3. Being more concerned about financial independence rather than showing off how much wealth you possess.

This is a book that will make you feel good about yourself if you are a compulsive coupon clipper or if you keep telling your kids to shut the door as they are letting the heat out of the house and it is costing you money. The book claims that it will teach you how to join the ranks of America's millionaires. Who could resist reading such a book?
To get rich, you must first learn not to be a hyperconsumer. In other words don't buy a lot of expensive stuff you don't need. You need good "offense" or generating earnings of at least $60,000 or more a year. Then you need good "defense" or saving a goodly portion of what you earn. Then you need to get old.
In fact, even if you don't have a million dollars, you can still be "rich" by being a PAW. PAWs or Prodigious Accumulators of Wealth have more money than you would think they would based upon their age and income. In contrast are the wasteful UAWs or Under Accumulators of Wealth. There are also AAWs (Average Accumulators of Wealth) but they aren't discussed much. No mention is made of how much EWOKS tend to accumulate. But, I'm betting those furry little fellows save a lot.
So even athletes worth tens of millions of dollars can be a UAW. There is something reassuring in that! There is a lot of interesting knowledge to be gleamed from this book. We learn that 3.5 of every 100 households in America have a net worth of $1 million dollars or more. But that 22 of every 100 households headed by Russians have a net worth over $1 million dollars. Interesting.
We also learn that self-employed people account for over 2/3 of the wealthy in America. But Stanley and Danko do not tell everyone to start their own business. That's too risky. In later chapters they do mention some businesses that they believe are poised for growth in the future. Businesses that cater to millionaires.
Despite having studied wealth for decades, and holding PhD's, Stanley and Danko seem to have some misunderstanding about the nature of wealth building via entrepreneurship. It is pointed out that many corporate businesses fail to report profits in any given 12 month period. No allowance is made for businesses like amazon.com which are growing rapidly and establishing themselves.
Nor is it pointed out that many businesses are started in a half-hearted fashion and will never succeed. And it is pointed out that many businesses demand considerable resources like land for coal mining. But, before this the authors are toting investing in assets that appreciate. Land is one of those assets.

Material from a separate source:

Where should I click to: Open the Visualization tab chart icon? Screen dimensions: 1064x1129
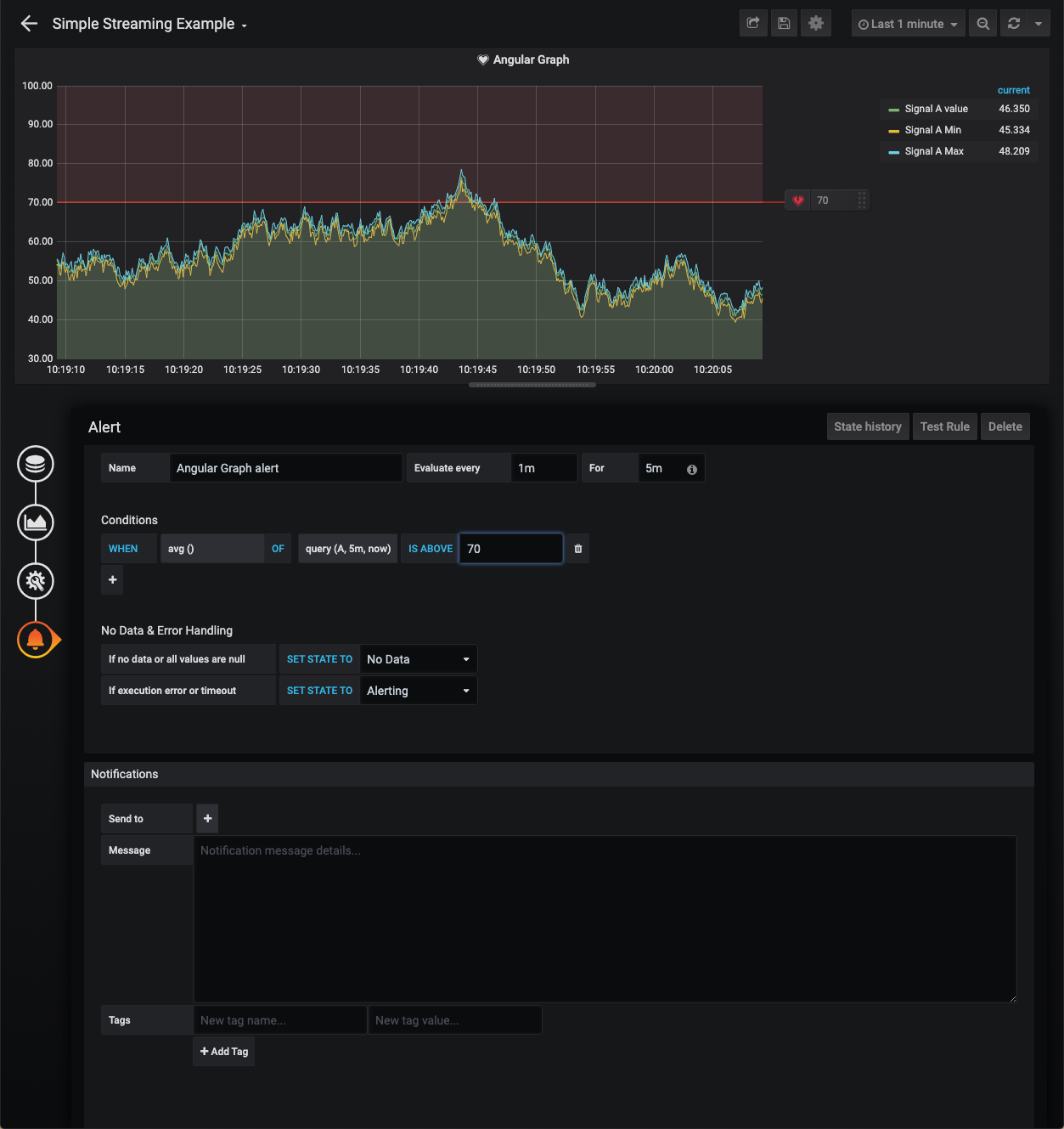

We are told that one key factor of the rich is that they minimize their tax bite. The rich tend to pay a much smaller percentage of their overall wealth in taxes than most people. But, here it seems Stanley and Danko are mixing up cause and effect. Yes, the rich think about taxes. But, it is precisely because they have already saved a lot, and have retained wealth that is not taxed, that they pay a smaller percentage of their wealth in taxes. (And, capital gains are taxed at lower rates than income, and if you have more, you can invest more and build wealth via capital gains.)
But Stanley and Danko can be excused for any oversight as they hold PhD's and "being well educated has certain drawbacks" with regard to the creation of wealth. And, Stanley has, no doubt, become a millionaire by writing about millionaires.
The flaw of pursuing spending to show you are affluent and have financial status is very thoroughly trashed, as it rightfully should be. But, each socio-economic group has its own views about what is "important." All successful people tend to be achievement oriented. Unfortunately, many academics measure success by the degrees you hold or the degree of knowledge to which you have been formally exposed. Because of this "The Millionaire Next Door" misses that there are many successful endeavors which do not demand eight-year degrees. You will sense a certain academic bias in the book toward pursuing education. (Incidentally, that bias seems to vanish in "The Millionaire Mind." --another great book.) (There is some justification to saying education is good. I saw a Census study that said the average life time earnings of someone with a highschool degree is about $1.2 million. It's about $2.1 million for those with a college degree and about $4.4 million for those with professional degrees.)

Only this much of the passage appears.